**YOUR INSTRUCTIONS:** Among the entries below, which lines include the string "computer"? Show each one.

[Dataset entries]
Start of Block

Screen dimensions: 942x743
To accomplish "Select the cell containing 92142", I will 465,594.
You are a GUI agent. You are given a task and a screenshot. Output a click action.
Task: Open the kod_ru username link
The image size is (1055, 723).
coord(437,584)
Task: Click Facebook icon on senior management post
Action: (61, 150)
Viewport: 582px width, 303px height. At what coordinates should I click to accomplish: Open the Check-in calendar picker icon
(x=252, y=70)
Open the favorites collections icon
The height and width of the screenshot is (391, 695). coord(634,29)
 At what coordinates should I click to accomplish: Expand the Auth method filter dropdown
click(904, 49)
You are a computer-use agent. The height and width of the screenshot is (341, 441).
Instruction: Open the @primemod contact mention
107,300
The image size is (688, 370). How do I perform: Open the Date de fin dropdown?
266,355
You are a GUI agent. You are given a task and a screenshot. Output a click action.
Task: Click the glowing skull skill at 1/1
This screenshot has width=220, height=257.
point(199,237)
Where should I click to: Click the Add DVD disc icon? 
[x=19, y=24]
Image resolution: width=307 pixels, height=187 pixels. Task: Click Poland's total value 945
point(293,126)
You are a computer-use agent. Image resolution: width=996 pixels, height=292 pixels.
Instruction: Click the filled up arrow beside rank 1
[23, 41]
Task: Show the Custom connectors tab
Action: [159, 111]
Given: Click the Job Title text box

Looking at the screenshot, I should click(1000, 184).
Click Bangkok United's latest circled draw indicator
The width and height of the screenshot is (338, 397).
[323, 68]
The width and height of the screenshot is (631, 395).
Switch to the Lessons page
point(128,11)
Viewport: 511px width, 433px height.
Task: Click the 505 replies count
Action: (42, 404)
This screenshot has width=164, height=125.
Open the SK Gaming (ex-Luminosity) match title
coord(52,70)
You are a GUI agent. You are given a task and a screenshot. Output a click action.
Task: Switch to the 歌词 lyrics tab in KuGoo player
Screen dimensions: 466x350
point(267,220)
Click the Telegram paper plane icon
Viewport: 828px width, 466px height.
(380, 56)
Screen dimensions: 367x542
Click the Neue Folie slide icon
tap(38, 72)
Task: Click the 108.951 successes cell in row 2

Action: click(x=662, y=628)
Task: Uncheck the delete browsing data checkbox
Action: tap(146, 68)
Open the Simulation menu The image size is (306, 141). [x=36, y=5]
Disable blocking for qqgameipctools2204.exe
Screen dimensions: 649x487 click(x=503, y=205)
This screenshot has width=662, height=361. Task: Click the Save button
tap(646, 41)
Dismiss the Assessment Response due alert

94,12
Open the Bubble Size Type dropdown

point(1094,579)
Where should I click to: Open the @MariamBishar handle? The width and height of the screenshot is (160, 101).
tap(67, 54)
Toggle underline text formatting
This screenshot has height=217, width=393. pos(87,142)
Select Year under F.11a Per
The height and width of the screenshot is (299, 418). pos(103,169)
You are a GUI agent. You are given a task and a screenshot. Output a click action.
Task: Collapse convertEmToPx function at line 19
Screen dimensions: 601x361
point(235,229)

End of Block

**FINISHED EXERCISE:**
You are a computer-use agent. The height and width of the screenshot is (341, 441).
You are a computer-use agent. Image resolution: width=996 pixels, height=292 pixels.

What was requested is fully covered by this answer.